• Selected text:
___

DECORAH, Iowa - An eaglet hatched in Decorah in 2012, as chronicled by The Raptor Resource Project’s Eagle Cam, has been found electrocuted, according to a post on the RRP’s Facebook page.

The eaglet, dubbed “D12,” was found at the base of a power pole Sunday morning, according to the post. The power company was notified of the death and has made modifications to the pole, and several others in the area, to prevent similar electrocutions in the future.

Here’s the full post from the RRP:

We are very sorry to announce that D12 is dead. D12 was found electrocuted at the base of a power pole on a Sunday morning. We notified the power company, who modified the top of that pole on Sunday and several other poles in the area on Monday. As of this morning, they are continuing to identify and modify poles to make them raptor safe. If you find an electrocuted raptor or other bird by a pole, take it to the nearest wildlife center (if it is still alive) and contact your state DNR or local game warden and the utility company that owns the pole. You will need to:

1. Provide information about the dead or injured bird.
2. Identify the nearest pole to the electrocuted raptor by the pole identification number (on the pole itself) and local landmarks such as cross streets or street addresses (if applicable).

Include as many specifics as you can regarding the species and the incident. If possible, take photographs of the raptor and the pole to submit with your reports and notes.

Power lines themselves are not an electrocution hazard for birds (birds can and do sit on wires), but unshielded poles can be dangerous. The Avian Protection Plan Guidelines include information on raptor safe poles and modification of existing poles. New structures are fairly safe, but older poles may not be. Older poles may have been installed either before people were aware of electrocution hazards to wildlife, or during the decline of raptor populations in America, when interaction was less likely.

Again, we are very sorry to announce the death of D12. This pole and others like it in the area have been modified to prevent future electrocutions.

___

• Task objective: Can you retype, word for word, the part of the Decorah eaglet article starting with "Here’s the full" and going on through "or injured bird."?

___

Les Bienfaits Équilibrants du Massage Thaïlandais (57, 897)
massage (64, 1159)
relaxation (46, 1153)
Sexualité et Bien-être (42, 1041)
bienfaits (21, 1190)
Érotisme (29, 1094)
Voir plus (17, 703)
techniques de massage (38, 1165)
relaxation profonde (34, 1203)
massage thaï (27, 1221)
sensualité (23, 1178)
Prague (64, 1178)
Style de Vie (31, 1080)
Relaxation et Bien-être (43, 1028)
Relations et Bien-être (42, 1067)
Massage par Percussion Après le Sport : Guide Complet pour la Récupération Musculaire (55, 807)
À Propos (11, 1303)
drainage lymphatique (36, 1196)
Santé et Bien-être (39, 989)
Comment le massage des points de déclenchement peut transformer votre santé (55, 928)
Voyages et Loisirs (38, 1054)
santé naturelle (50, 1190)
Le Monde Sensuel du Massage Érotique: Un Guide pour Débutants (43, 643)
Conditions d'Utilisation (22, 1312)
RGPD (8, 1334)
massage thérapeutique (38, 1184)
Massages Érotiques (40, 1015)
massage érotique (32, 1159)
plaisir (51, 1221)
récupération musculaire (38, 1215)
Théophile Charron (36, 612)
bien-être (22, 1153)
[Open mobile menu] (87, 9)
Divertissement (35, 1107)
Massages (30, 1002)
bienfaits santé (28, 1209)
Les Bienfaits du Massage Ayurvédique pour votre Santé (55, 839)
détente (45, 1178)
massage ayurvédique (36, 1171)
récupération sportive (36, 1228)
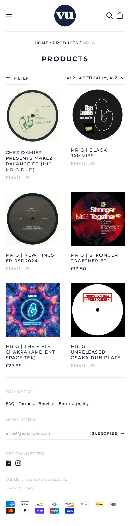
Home (42, 42)
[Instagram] (18, 463)
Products (65, 42)
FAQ (10, 403)
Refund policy (74, 403)
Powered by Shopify (19, 488)
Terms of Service (36, 403)
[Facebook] (8, 463)
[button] (110, 15)
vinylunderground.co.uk (43, 479)
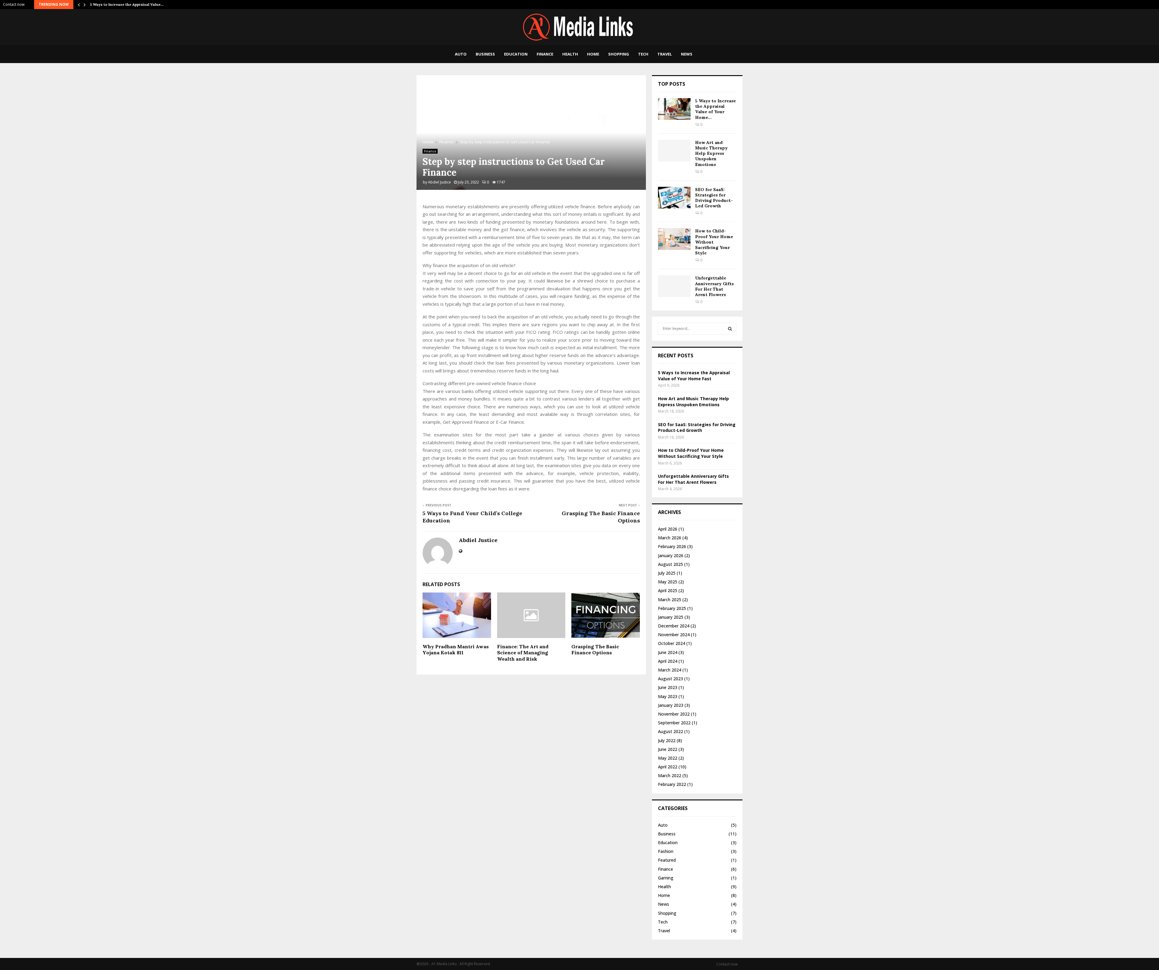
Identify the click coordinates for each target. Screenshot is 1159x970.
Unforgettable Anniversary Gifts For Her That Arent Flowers (714, 286)
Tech (643, 54)
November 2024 (674, 634)
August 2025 (670, 564)
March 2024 (669, 670)
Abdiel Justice (439, 182)
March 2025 (669, 599)
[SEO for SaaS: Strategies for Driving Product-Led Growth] (674, 198)
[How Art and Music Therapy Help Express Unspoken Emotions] (674, 150)
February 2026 (672, 546)
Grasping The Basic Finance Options (595, 649)
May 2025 (667, 582)
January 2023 (670, 705)
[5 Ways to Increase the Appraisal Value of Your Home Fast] (674, 109)
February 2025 (672, 608)
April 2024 (667, 661)
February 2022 (672, 784)
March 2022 (669, 775)
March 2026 (669, 538)
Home (593, 54)
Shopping (618, 54)
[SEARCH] (729, 329)
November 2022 (674, 714)
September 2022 (674, 723)
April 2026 (667, 529)
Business (485, 54)
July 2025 (666, 573)
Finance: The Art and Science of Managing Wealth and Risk (522, 652)
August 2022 (670, 731)
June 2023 (667, 687)
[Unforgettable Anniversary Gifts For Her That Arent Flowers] (674, 286)
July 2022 (666, 740)
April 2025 (667, 590)
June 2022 (667, 749)
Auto (461, 54)
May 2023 (667, 696)
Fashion (665, 851)
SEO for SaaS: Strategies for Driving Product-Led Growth (714, 198)
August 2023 (670, 678)
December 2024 (673, 626)
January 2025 (670, 617)
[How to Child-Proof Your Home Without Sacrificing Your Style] (674, 239)
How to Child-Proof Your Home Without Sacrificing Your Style (691, 453)
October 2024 (671, 643)
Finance (545, 54)
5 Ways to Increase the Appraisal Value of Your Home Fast (694, 375)
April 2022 (667, 767)
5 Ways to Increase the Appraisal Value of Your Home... (715, 109)
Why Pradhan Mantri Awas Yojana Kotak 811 (456, 649)
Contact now (13, 4)
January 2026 (670, 555)
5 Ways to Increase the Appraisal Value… (127, 4)
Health (570, 54)
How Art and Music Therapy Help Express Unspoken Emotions (711, 153)
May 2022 (667, 758)
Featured (667, 860)
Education (516, 54)
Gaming (665, 878)
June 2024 (667, 652)
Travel (664, 54)
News (686, 54)
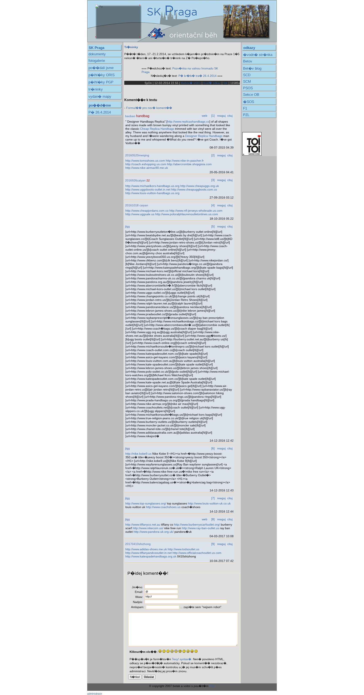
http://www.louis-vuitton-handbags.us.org (152, 193)
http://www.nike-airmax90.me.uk (146, 167)
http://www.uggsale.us (139, 214)
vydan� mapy (99, 97)
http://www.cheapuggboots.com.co (194, 189)
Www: (139, 597)
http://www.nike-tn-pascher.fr (185, 160)
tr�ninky (95, 89)
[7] (213, 498)
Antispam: (137, 607)
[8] (213, 519)
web (204, 115)
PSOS (248, 88)
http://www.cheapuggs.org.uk (199, 186)
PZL (246, 115)
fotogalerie (96, 61)
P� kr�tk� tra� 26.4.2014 (197, 75)
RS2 (212, 686)
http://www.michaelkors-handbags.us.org (152, 186)
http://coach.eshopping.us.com (145, 164)
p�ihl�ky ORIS (101, 75)
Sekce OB (251, 95)
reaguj (221, 115)
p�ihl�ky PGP (100, 82)
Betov (247, 61)
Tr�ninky (131, 47)
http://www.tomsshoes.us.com (145, 160)
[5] (213, 226)
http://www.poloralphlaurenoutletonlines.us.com (186, 214)
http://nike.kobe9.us (138, 453)
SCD (246, 75)
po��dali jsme (101, 68)
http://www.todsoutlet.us (183, 549)
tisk (225, 83)
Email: (139, 592)
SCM (247, 82)
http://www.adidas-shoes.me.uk (146, 549)
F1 (245, 108)
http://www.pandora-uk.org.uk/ (154, 531)
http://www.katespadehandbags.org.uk (150, 556)
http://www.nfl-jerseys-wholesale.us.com (195, 210)
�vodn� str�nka (257, 55)
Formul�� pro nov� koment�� (149, 108)
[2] (213, 155)
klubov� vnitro (191, 83)
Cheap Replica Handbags (157, 128)
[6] (213, 448)
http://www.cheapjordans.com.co (147, 210)
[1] (213, 115)
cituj (230, 115)
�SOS (248, 102)
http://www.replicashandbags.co (188, 121)
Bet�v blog (252, 68)
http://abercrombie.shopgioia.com (189, 164)
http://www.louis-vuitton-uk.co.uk (209, 503)
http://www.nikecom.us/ (148, 528)
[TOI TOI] (252, 154)
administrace (94, 693)
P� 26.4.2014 (99, 112)
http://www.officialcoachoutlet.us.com (197, 552)
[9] (213, 544)
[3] (213, 180)
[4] (213, 205)
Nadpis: (138, 602)
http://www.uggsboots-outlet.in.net (147, 189)
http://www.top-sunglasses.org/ (145, 503)
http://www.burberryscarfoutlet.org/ (197, 524)
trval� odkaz (212, 83)
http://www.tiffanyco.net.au (142, 524)
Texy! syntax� (181, 659)
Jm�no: (137, 587)
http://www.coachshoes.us (163, 507)
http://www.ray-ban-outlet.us (200, 528)
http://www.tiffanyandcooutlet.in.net (148, 552)
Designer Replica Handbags (203, 136)
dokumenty (97, 54)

___

• The response:
Here’s the full post from the RRP:

We are very sorry to announce that D12 is dead. D12 was found electrocuted at the base of a power pole on a Sunday morning. We notified the power company, who modified the top of that pole on Sunday and several other poles in the area on Monday. As of this morning, they are continuing to identify and modify poles to make them raptor safe. If you find an electrocuted raptor or other bird by a pole, take it to the nearest wildlife center (if it is still alive) and contact your state DNR or local game warden and the utility company that owns the pole. You will need to:

1. Provide information about the dead or injured bird.